Star Rating:

Teenage

Director: Matt Wolf

Actors: Jena Malone, Ben Wishshaw

Release Date: Monday 30th November -0001

Genre(s): Documentary, Drama

Running time: 78 minutes

Contrary to pop culture the idea of the Teenager wasn't born in the 50s with Elvis and James Dean as Matt Wolf's fascinating documentary explores what it meant to be an inbetweener from the turn of the 20th century to post World War II.

You were either a child or an adult. You either played with dolls or worked ten hours in the factory. Teenage opens in 1904 with stark images of child workers, some as young as six, toiling down mines or in factories just as child labour laws came into being. Bookended by soul-destroying stints in WWI and WWII, the Crash and the subsequent unemployment see to the rest.

Four 'characters' have a wide and varied take on what it meant to be a teenager before the term was invented: Brenda Dean Paul was one of what the British media called Bright Young Things, a party-loving movement of the 20s; Melita Maschmann gets sucked into the ideology of the Hitler Youth while fellow German Tommie Scheel rebels by embracing the American Swing movement; and American Warren Wall hopes to be the first black Eagle Scout.

In the absence of interviews and talking heads Teenage is almost a stream of consciousness put to images with the montage of striking archive footage played to an ever present narration. Although it's unclear from where the narration was culled - one can assume from diaries, letters and personal writings but writers Matt Wolf and Jon Savage may have had more of an input - but either way there are some wonderful lines: 'Our world is speedy and they are old,' which is the essence of the adult/teen battle lines of rock n' roll and the Hughesian teen movie.

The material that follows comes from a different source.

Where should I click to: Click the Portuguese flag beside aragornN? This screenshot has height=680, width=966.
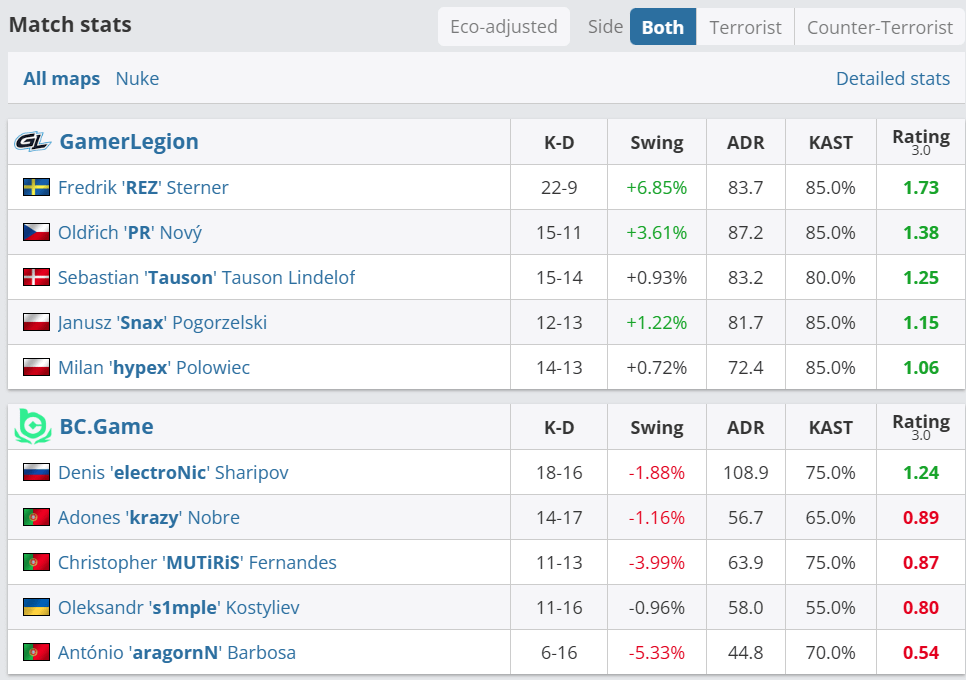[36, 653]
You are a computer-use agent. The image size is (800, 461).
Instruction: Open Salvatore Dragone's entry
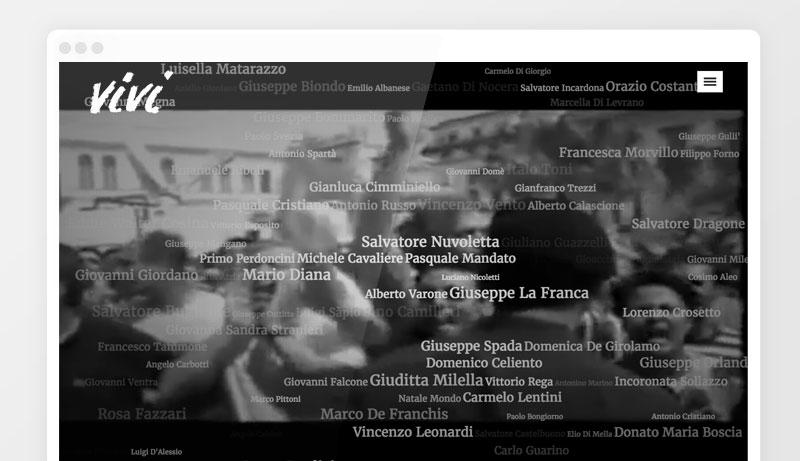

The choice of music is both bizarre and brave as Wolf pits archive footage from the 20s, 30s, and 40s against Can-esque chuggers, shoegazing dreampop and electronica (all by Deerhunter and Atlas Sound's Bradford Cox), the contemporary sounds making the images resonate today. There are a couple of bum notes - far too long is spent on the repetitive Hitler Youth sections and the use of re-enactments stand out and distract - but Teenage runs easy and smooth.